- Sylvanus Olympio University Hospital

Geography
- Location: 198 Rue de l'Hôpital, Lomé, Togo

Organisation
- Type: Teaching hospital
- Affiliated university: University of Lomé

Services
- Beds: 1,138 (theoretical capacity)

History
- Founded: 1954; 72 years ago

Links
- Website: https://chuso.tg/

= Sylvanus Olympio University Hospital =

University teaching hospital in Lomé, Togo

The Sylvanus Olympio University Hospital, commonly known as CHU Sylvanus Olympio or CHU-SO, is a public teaching hospital in Lomé, Togo. It is one of the country's main referral hospitals and provides medical care, teaching and research in cooperation with the Faculty of Health Sciences of the University of Lomé.

== History ==
Construction of the hospital began in the late 1940s. The foundation stone was laid on 19 November 1949, and the hospital opened in 1954. It was initially known as the National Hospital Centre (, CNH).

Following the establishment of a medical school at the former University of Benin, now the University of Lomé, the hospital became a university teaching hospital in 1971. Decree No. 71-184 of 12 October 1971 transformed the National Hospital Centre into the Lomé University Hospital.

On 26 April 2012, the hospital was renamed the Sylvanus Olympio University Hospital after Sylvanus Olympio, the first President of Togo. The change was made under Decree No. 2012-020/PR.

== Activities ==

=== Medical care ===
The hospital provides general and specialised medical and surgical care, outpatient consultations, inpatient treatment and emergency services.

Medical departments include cardiology, internal medicine, endocrinology, nephrology, neurology, pulmonology, rheumatology, and infectious and tropical diseases. Surgical specialties include anesthesiology, general surgery, pediatric surgery, visceral surgery, neurosurgery, ophthalmology, otorhinolaryngology, urology, andrology, traumatology and orthopedic surgery.

The hospital also has departments of obstetrics and gynaecology, pediatrics and neonatal care, as well as diagnostic laboratory and medical imaging services.

=== Teaching ===
As a teaching hospital, CHU-SO participates in the clinical training of medical students and residents in cooperation with the Faculty of Health Sciences of the University of Lomé.

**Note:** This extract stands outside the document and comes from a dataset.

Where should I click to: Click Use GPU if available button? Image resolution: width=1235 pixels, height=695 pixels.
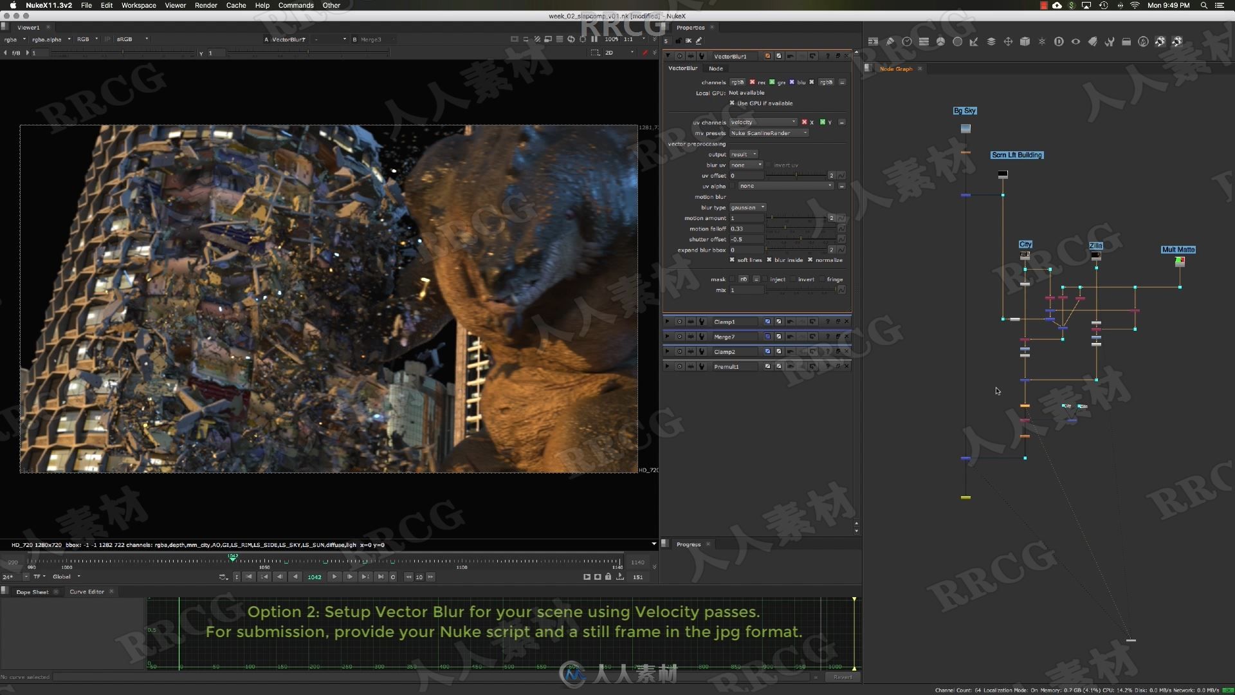pos(731,103)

Students undertake clinical placements and specialist training in the hospital's various departments.

=== Research ===
The hospital is also a centre for medical research. Clinical studies, dissertations and other university research projects are conducted in its departments in association with academic staff and students.

== Services and facilities ==
CHU-SO includes medical, surgical, pediatric and obstetric departments, as well as diagnostic and pharmaceutical services.

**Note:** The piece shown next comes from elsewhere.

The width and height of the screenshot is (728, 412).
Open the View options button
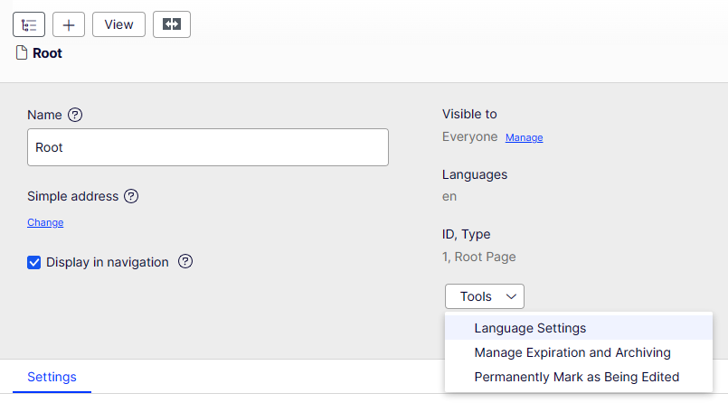[x=118, y=24]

Its laboratory services include pathological anatomy and cytology, biochemistry, hematology, immunology, histology and embryology, bacteriology, virology and parasitology. The hospital also operates radiology and medical imaging facilities and a hospital pharmacy.

== Modernisation ==
Several projects have been undertaken to renovate and modernise the hospital's infrastructure and medical equipment.

In 2022, the United Nations Development Programme (UNDP) supported the rehabilitation and equipping of the surgical emergency department. The twelve-month project included renovation of the premises, construction of an operating theatre and installation of medical equipment.

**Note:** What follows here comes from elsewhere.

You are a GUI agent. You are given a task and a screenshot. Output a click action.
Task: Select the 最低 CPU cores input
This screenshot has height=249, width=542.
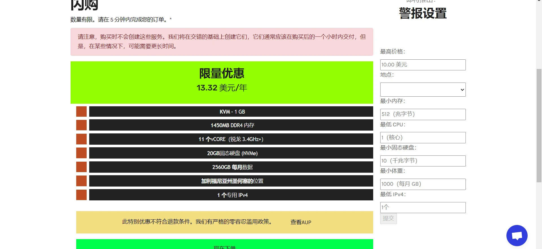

The project cost slightly more than 200 million West African CFA francs and increased the surgical emergency department's capacity from 12 to 30 beds.

The hospital also expanded its medical imaging facilities with the installation of a CT scanner.

== Organisation ==
The hospital occupies a site of approximately 10 ha in the Tokoin district of Lomé.

Its theoretical capacity is 1,138 beds. Figures published in connection with the hospital's management reform reported 830 operational beds and 1,271 employees.

The hospital is a public administrative institution with legal personality and financial autonomy. Its director-general is Yawo Apélété Agbobli.